CHEMICAL QUALITIES OF WATER THAT CONTRIBUTE TO HUMAN HEALTH IN A POSITIVE WAY

HOWARD C. HOPPS

Medical College of Ohio, Department of Pathology, Toledo, OH 43699 (U.S.A.)

GERALD L. FEDER

U.S. Geological Survey, Lakewood, CO 80225 (U.S.A.)




ABSTRACT

The emphasis on harmful substances that may occur in potable waters has almost obscured the fact that important beneficial constituents are commonly present.

The chemical substances in water that make positive contributions to human health act mainly in two ways: (i) nutritionally, by supplying essential macro and micro elements that the diet (excluding water) may not provide in adequate amounts (for example, Mg, I and Zn); and (ii) by providing macro and micro elements that inhibit the absorbtion and/or effects of toxic elements such as Hg, Pb and Cd. Specific examples of these beneficial effects will be given, also examples of harmful effects on health that may result from excessive intake of these ordinarily beneficial elements.
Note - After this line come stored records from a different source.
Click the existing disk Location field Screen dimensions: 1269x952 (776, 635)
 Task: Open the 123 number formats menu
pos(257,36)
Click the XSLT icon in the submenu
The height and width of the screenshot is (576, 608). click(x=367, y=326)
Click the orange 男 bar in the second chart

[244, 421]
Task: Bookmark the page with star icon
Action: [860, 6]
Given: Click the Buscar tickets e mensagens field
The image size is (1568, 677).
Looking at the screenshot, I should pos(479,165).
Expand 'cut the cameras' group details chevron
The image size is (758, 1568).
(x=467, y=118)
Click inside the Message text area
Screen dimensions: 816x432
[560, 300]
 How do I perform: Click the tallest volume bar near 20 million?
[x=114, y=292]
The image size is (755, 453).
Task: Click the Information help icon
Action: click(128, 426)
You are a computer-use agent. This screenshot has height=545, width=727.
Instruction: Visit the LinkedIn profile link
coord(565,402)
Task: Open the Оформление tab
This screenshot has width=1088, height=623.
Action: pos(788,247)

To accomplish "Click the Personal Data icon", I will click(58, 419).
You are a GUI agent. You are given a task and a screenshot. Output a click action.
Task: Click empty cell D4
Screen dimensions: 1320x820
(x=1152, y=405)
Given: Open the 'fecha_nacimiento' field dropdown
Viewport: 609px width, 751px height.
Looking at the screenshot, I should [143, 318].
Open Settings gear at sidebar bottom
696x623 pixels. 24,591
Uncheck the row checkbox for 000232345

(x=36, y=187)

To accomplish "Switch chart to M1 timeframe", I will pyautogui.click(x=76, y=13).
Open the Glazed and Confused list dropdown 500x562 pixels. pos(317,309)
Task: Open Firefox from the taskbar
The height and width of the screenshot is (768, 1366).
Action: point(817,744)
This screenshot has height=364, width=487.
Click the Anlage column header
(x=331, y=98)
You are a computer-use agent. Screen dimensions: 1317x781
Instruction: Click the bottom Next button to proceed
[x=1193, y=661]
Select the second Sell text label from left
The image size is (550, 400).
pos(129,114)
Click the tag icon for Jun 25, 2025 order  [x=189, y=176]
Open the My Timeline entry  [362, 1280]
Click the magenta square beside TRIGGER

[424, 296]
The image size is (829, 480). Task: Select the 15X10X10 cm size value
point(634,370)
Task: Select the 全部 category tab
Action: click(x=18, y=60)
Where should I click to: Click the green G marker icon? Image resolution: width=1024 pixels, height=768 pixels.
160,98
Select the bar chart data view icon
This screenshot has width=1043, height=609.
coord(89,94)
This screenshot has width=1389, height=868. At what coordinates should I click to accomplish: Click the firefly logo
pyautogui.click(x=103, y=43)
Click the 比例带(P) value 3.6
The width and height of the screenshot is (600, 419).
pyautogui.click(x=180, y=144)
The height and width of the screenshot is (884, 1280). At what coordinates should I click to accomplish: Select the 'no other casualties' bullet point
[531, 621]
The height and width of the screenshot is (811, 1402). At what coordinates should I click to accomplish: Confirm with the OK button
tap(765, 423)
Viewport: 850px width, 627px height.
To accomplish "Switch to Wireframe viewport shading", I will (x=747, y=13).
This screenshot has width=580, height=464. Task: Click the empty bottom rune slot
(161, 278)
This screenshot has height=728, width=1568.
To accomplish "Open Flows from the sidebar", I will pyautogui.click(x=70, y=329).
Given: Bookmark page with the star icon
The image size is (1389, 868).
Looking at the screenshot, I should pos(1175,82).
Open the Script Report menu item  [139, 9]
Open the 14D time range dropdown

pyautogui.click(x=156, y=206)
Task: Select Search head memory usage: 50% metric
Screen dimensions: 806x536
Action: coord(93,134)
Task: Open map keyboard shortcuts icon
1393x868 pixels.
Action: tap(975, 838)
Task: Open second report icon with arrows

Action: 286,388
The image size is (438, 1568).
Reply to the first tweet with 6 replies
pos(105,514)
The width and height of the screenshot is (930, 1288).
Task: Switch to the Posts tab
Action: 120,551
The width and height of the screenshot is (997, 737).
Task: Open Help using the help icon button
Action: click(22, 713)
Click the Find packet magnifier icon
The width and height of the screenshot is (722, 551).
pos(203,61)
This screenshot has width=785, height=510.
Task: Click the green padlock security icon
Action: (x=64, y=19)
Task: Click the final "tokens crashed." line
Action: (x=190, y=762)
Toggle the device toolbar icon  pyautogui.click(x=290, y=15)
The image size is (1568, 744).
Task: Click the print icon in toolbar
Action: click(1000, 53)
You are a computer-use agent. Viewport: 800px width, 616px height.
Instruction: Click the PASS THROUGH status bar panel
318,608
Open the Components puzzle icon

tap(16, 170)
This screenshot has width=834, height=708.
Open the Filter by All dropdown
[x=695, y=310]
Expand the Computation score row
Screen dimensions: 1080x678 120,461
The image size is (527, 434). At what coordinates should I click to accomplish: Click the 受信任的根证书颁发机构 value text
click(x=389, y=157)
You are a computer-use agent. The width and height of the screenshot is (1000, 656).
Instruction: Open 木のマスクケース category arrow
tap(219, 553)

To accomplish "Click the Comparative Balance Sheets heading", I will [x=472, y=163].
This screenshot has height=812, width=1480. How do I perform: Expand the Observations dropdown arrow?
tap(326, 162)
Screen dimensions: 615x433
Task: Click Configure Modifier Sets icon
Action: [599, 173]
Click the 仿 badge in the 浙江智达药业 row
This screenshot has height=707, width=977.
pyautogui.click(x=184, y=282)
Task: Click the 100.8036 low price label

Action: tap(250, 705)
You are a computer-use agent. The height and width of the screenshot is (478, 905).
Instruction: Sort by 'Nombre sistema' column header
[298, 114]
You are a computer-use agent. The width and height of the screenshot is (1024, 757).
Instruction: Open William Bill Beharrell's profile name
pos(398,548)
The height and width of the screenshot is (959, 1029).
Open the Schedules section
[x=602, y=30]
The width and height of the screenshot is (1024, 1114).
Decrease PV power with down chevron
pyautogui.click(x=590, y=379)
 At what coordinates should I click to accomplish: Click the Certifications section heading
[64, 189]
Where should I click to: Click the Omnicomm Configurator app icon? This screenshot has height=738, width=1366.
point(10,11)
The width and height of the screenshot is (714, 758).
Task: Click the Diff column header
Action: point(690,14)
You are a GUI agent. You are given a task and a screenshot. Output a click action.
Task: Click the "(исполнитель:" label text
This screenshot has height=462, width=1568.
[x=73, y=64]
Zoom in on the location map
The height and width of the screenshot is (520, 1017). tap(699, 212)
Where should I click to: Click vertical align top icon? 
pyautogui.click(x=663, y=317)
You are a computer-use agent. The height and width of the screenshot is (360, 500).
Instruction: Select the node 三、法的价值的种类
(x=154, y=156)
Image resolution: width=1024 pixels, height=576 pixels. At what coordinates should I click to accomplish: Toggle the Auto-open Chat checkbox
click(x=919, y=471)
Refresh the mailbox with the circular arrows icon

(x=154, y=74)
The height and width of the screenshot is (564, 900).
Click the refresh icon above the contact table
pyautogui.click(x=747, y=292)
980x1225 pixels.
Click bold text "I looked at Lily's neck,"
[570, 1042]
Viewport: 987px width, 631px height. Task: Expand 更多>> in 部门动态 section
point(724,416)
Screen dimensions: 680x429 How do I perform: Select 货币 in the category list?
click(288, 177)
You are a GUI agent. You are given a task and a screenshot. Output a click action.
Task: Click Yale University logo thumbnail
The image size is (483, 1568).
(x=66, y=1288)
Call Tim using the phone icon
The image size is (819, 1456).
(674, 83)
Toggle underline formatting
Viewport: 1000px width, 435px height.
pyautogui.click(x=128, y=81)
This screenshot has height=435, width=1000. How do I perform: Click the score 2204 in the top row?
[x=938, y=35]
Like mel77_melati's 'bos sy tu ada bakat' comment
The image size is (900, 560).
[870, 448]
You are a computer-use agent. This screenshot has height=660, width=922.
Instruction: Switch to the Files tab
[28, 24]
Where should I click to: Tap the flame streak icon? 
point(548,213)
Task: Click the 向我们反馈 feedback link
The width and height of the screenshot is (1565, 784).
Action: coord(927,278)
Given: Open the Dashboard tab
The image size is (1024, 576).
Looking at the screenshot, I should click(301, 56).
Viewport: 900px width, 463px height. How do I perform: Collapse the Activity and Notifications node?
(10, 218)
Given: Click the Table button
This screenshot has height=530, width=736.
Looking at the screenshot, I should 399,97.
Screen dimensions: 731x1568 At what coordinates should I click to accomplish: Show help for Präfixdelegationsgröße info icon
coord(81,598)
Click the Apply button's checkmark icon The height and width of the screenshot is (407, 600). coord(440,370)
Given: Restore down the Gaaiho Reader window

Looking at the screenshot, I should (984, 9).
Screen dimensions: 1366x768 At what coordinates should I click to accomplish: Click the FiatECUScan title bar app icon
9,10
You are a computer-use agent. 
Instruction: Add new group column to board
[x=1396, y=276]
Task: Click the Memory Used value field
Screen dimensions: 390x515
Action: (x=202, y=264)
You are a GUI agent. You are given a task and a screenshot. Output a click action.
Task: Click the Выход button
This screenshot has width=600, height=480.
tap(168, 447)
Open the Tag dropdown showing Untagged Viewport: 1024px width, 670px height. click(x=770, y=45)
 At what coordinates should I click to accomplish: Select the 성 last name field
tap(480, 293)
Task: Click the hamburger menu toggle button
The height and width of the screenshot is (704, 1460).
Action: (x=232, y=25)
Because concentrations of the essential macro and micro elements that occur in natural, potable waters vary greatly, depending upon their source, geographic considerations are very important in any studies attempting to relate water quality to health. In this context, the inverse relationship between hard water and cardiovascular disease will be discussed. Specific data relating hardness and Mg and Ca content of potable waters to specific geographic regions of the U.S.A. will be presented. These data show a strong positive correlation between low Mg content and decreased longevity, and between high Ca and Mg content and increased longevity. In the regions considered, increased longevity correlates strongly with decreased cardiovascular mortality, and the decreased longevity with increased cardiovascular mortality.

INTRODUCTION

Some toxic substances in water are not health threatening, at least not to human beings. They may be toxic only to certain species other than H. sapiens or, more important to our considerations, toxic to H. sapiens, but ordinarily found at concentrations insufficient to threaten human health. This consideration influenced the title of our paper, with its emphasis on contribution to health in a positive way, implying that we shall not focus on the healthful aspects of certain waters merely because they do not contain toxic substances in health-threatening concentrations.

The importance of many natural, potable waters in human nutrition has been largely ignored in the concern for health-threatening, toxic substances that some waters contain. In the context of positive contributions to human health, the beneficial qualities of drinking water should also be emphasized.

There are two major categories of these positive contributions to health (aside from the obvious fact that water (H2O) is essential to life and comprises about 60% of the total body mass of the average normal adult human) — nutritional and antitoxic.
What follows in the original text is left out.